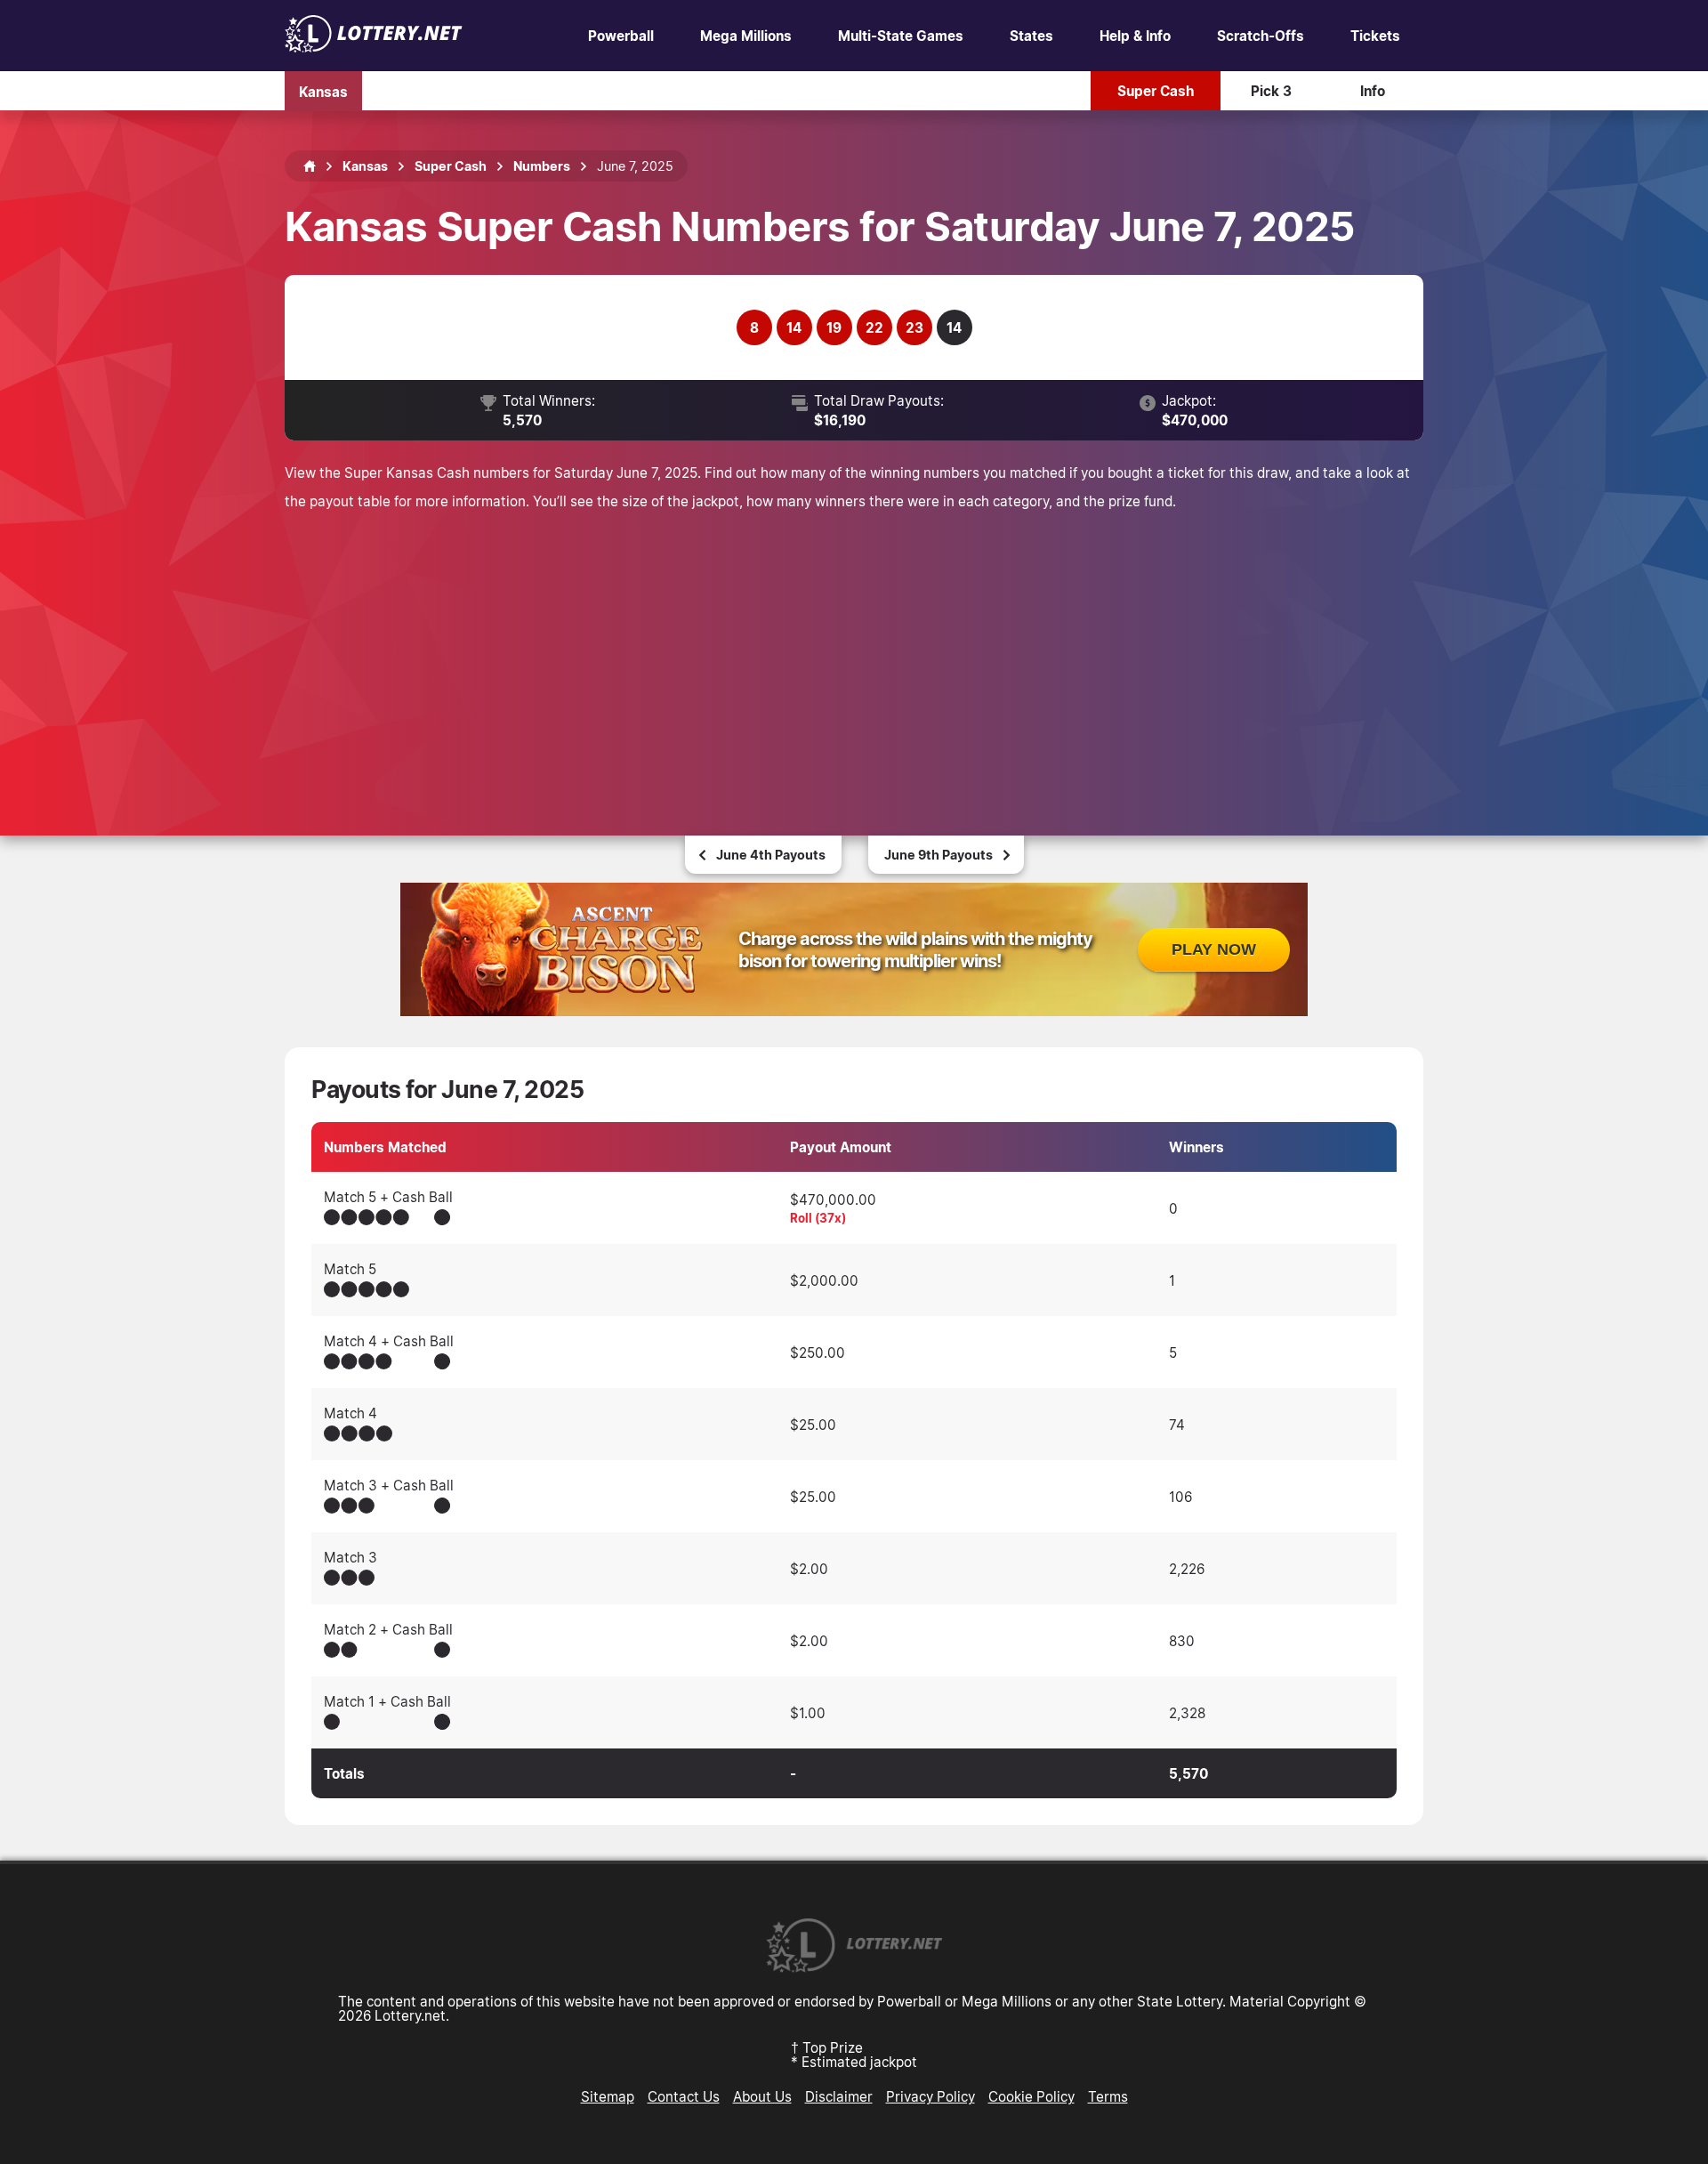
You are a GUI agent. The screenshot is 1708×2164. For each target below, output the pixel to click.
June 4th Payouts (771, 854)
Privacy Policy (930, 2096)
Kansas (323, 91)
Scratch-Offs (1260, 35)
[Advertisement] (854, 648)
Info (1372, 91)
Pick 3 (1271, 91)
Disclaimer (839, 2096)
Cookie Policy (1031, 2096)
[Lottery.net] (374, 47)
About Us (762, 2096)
============================================================
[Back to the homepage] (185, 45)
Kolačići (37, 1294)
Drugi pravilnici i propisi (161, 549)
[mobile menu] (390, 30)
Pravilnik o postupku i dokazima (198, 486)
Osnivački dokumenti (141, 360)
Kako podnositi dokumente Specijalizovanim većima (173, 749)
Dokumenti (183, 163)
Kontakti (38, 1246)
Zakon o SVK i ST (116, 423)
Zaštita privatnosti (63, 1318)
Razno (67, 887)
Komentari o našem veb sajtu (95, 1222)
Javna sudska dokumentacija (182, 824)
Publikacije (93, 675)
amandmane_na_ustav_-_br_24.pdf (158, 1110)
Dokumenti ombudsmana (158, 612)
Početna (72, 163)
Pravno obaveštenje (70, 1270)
============================================================
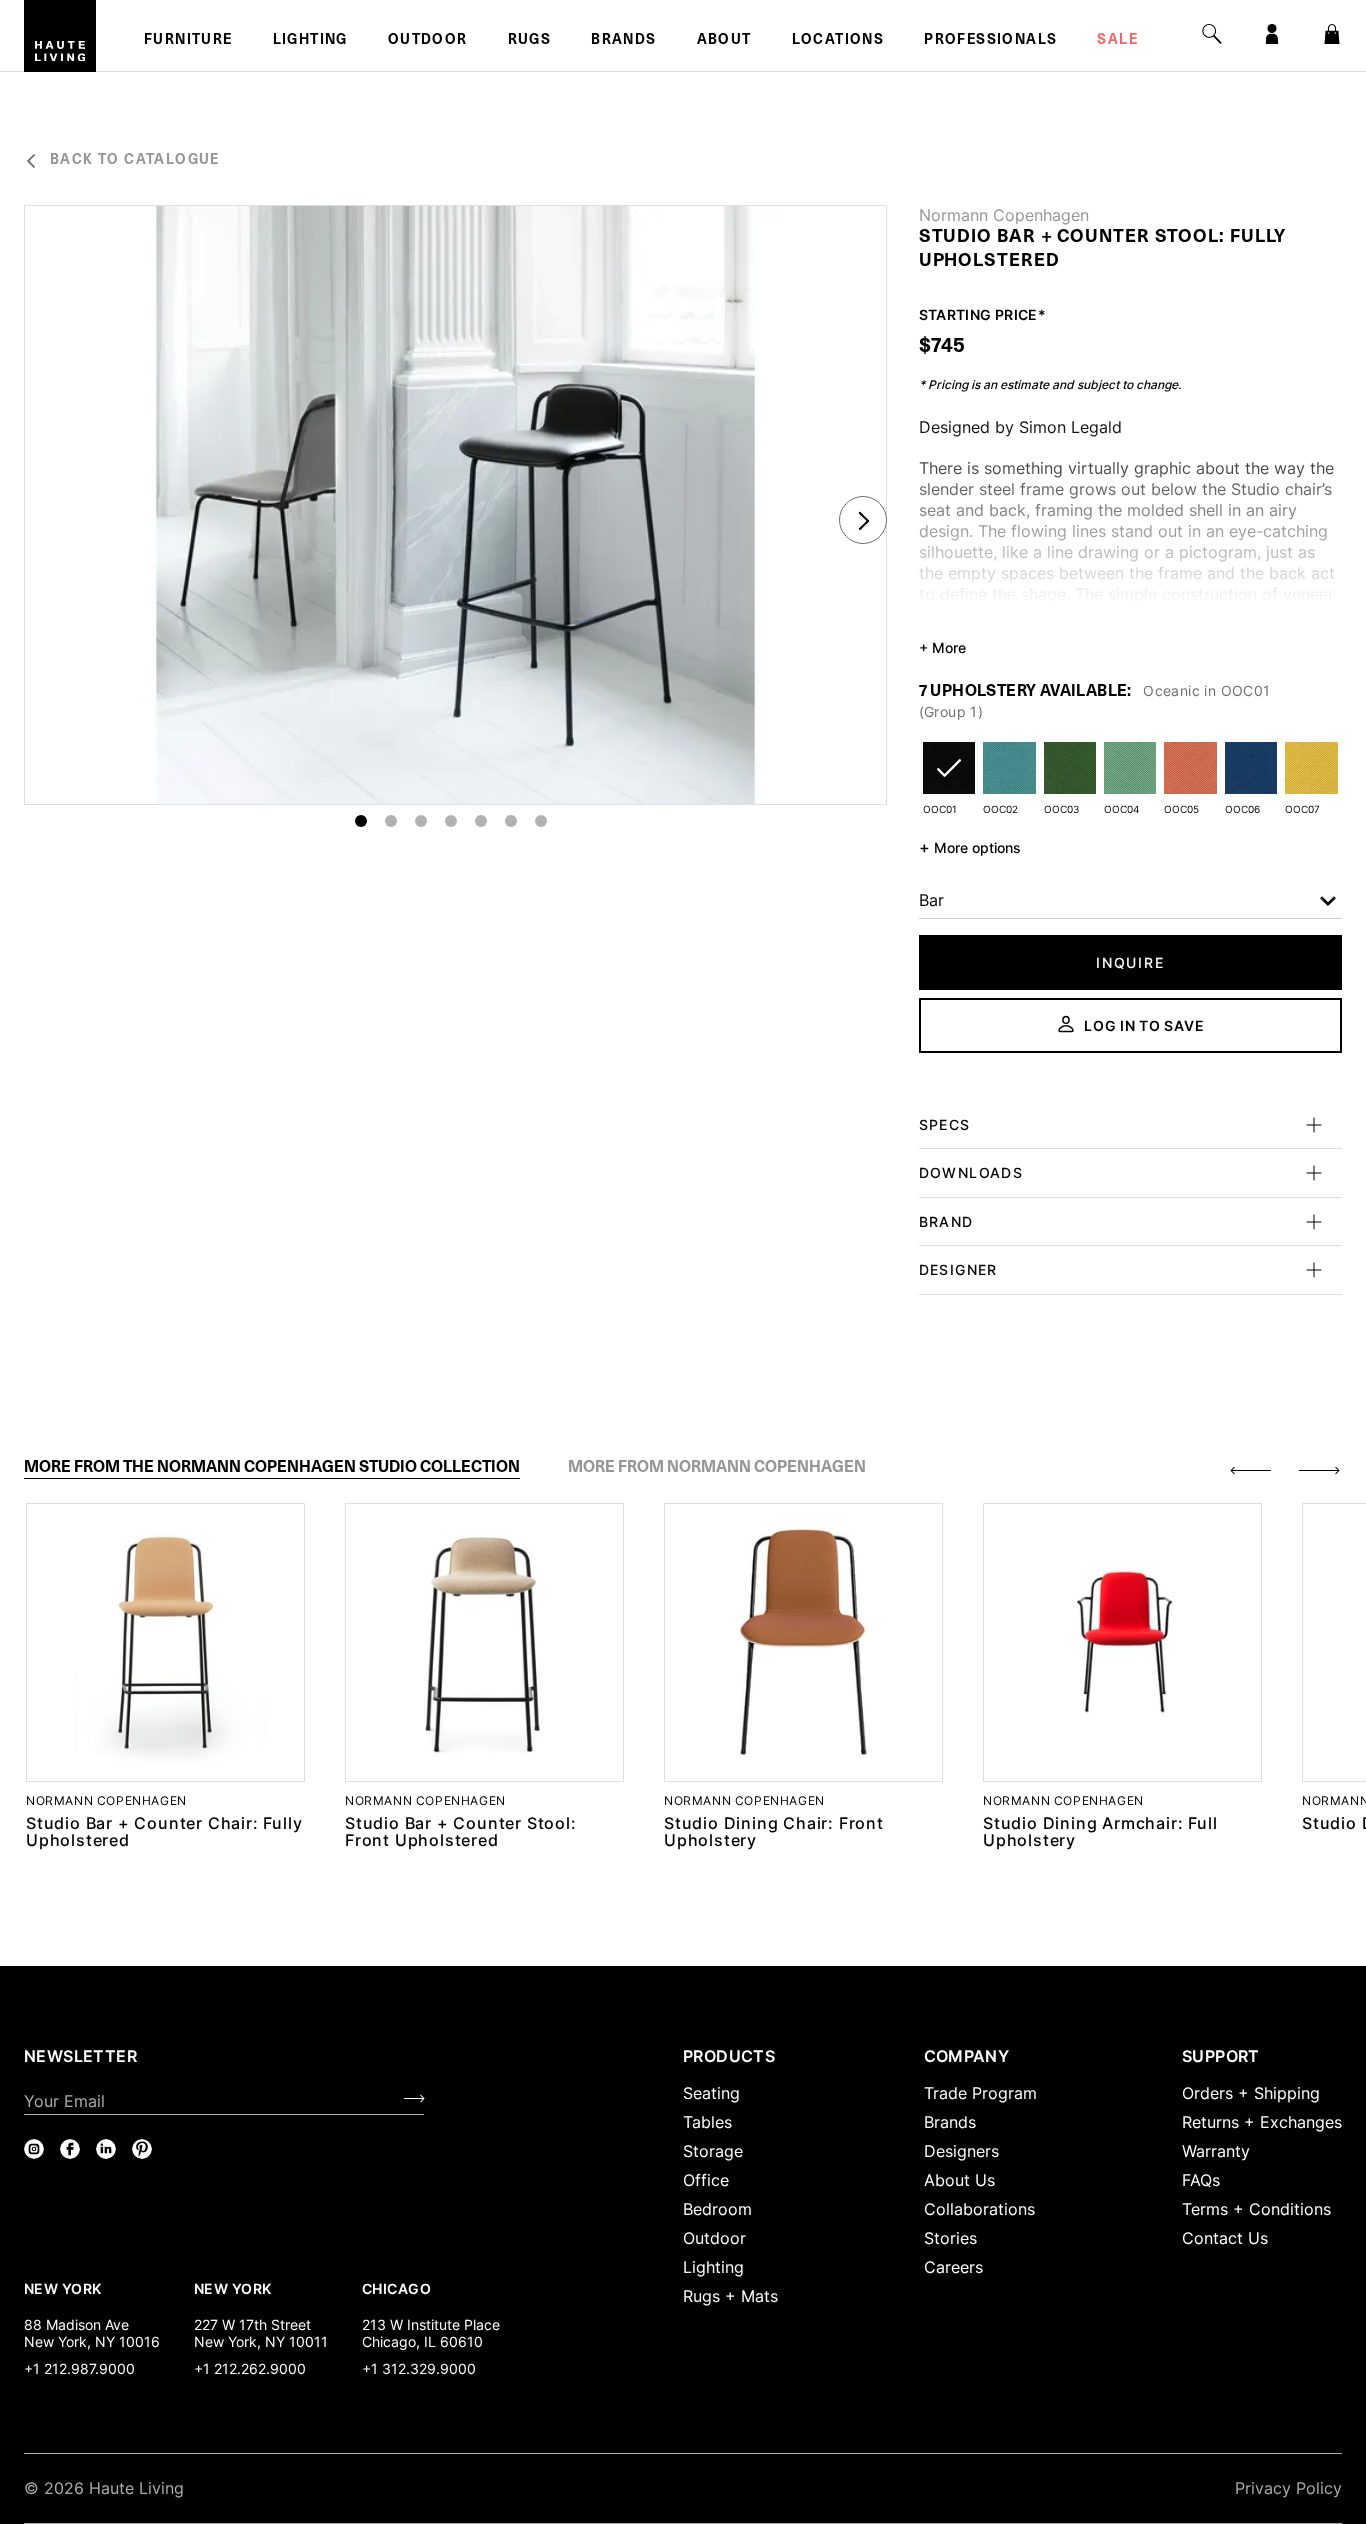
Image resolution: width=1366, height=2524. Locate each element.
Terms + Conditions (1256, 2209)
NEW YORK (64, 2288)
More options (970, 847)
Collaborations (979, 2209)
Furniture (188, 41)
============================================================
__WHAT THIS TASK INVOLVES__. Where a line in the records above includes the string "each", show it.

__OUTPUT__.
You are a GUI agent. The screenshot is 1708×2164. For each target below, output the pixel to click.
Image resolution: width=1366, height=2524. Locate each element.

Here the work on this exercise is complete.